Designing for Disaster
Chad Barker and Mark Frisbey
In today's competitive world, the time to recover from a disaster is of paramount importance. Downtime converts directly to lost revenue. Too much lost revenue, and the recovery process may be futile if the organization's financial resiliency is exceeded by the loss. Thus, it is essential that computing environments be designed with disaster recovery in mind. The extra effort invested in solid system design can make the difference between the system administration group's having a bad day, and the entire company's employees looking for new jobs. This article explores such a disaster-minded design effort. Although our specifics relate to an HP-UX environment, the basic issues apply to any OS.

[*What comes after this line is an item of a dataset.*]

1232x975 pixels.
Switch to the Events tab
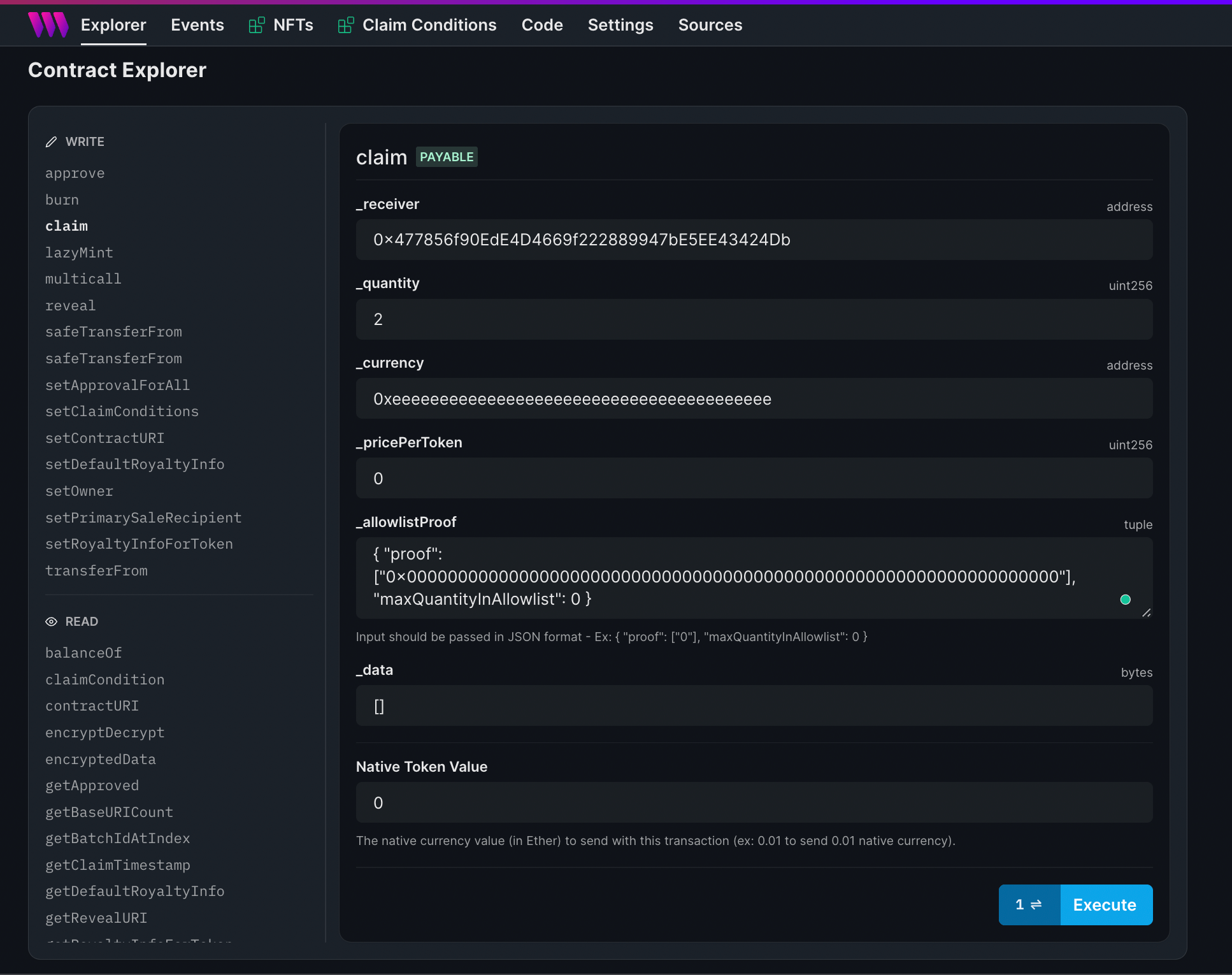pyautogui.click(x=197, y=25)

Downtime can involve three components: 1) replacement of hardware, 2) reconstruction of the disk layout, and 3) restoration of the data. The speed of data recovery is a function of the speed of the recovery system and the size of the files. Filesystems with many small files take longer to recover than filesystems with large files. The time to recover also depends on whether the recovery system is local or remote. If it is remote, the amount of network traffic will affect restoration time significantly. The time to get from the hardware replacement to the restoration of data is determined by the complexity of the I/O subsystem layout. The old adage "time is money" becomes a reality.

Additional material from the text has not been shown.